Die optimale Stelle zur Messung ist die Mitte zwischen dem oberen Beckenrand unter dem unteren Rippenbogen. Am besten misst man parallel zum Boden bei geringer Spannung beim Ausatmen. Ein Taillenumfang ab 102 Zentimetern bei Männern und 88 Zentimetern bei Frauen gilt als erhöht und ist mit einem Gesundheitsrisiko verbunden.

Zusätzlich kann auch das Taille-Hüft-Verhältnis ermittelt werden. Den Taille-Hüft-Quotient (WHR) berechnet man, indem man den Bauchumfang in Zentimetern durch den Hüftumfang in Zentimetern teilt.

Eine Studie, deren Ergebnisse 2023 im Fachblatt „JAMA Network Open“ veröffentlicht wurden, ergab, dass der Zusammenhang mit dem Sterblichkeitsrisiko beim Taille-Hüfte-Quotienten am stärksten ausfällt. Als gesundheitlich bedenklich gelten bei Männern Werte ab 0,9 und bei Frauen ab 0,85.

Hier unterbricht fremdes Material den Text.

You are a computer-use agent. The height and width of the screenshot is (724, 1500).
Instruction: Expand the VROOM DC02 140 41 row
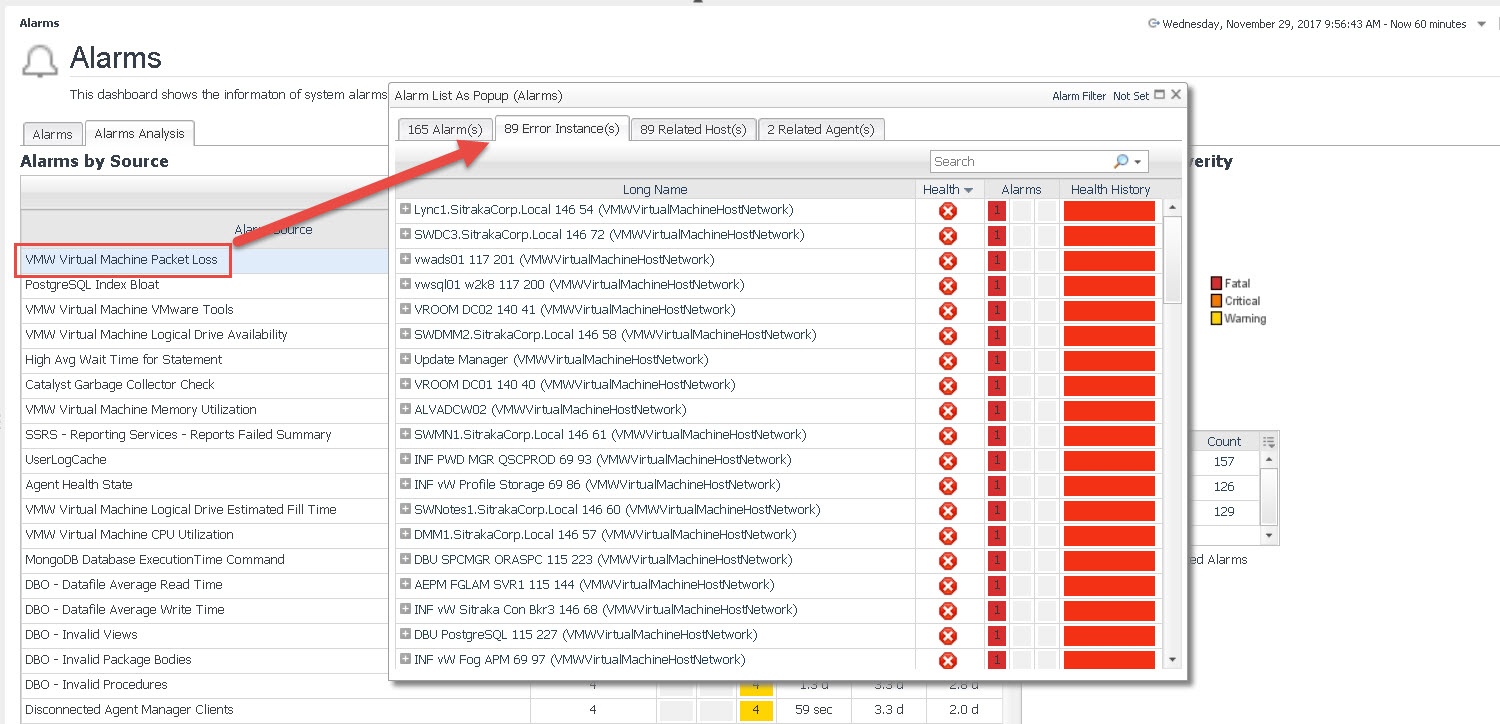[405, 310]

Relativ neu ist der BRI, der Body-Roundness-Index. Er wurde von der Mathematikprofessorin Diana Thomas entwickelt und 2013 erstmals in die wissenschaftliche Literatur eingeführt. Der BRI sagt die Menge an viszeralem Gewebe oder Fett im Bauchbereich besser vorher als der BMI.

Die Berechnung des BRI ist allerdings deutlich komplizierter als die des BMI. Vereinfacht gesagt, wird dabei die Körpergröße ins Verhältnis zum Taillenumfang gesetzt. Dem besonders gefährlichen Viszeralfett wird dadurch eine größere Bedeutung beigemessen. Der große Unterschied zum BMI: Das Körpergewicht spielt für die Berechnung keine Rolle.

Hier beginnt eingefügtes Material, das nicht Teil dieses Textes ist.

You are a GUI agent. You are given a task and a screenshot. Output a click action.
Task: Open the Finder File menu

Die BRI-Skala reicht von eins bis 20, wobei höhere Werte eine rundere Körperform anzeigen.

Studien zeigen, dass der BRI ein genauerer Indikator für das Sterblichkeitsrisiko sein könnte. Eine chinesische Studie von 2023 stellte fest, dass Teilnehmer mit hohen BRI-Werten (6,91 und mehr) ein um 50 Prozent erhöhtes Sterberisiko im Vergleich zu Teilnehmern mit mittleren Werten (4,45 bis 5,45) hatten. Interessanterweise zeigte die Studie auch, dass ältere Menschen mit extrem niedrigen BRI-Werten (1,05 bis 3,4) ebenfalls ein erhöhtes Sterblichkeitsrisiko aufwiesen, was auf Probleme wie Unterernährung und Muskelschwund hinweisen könnte.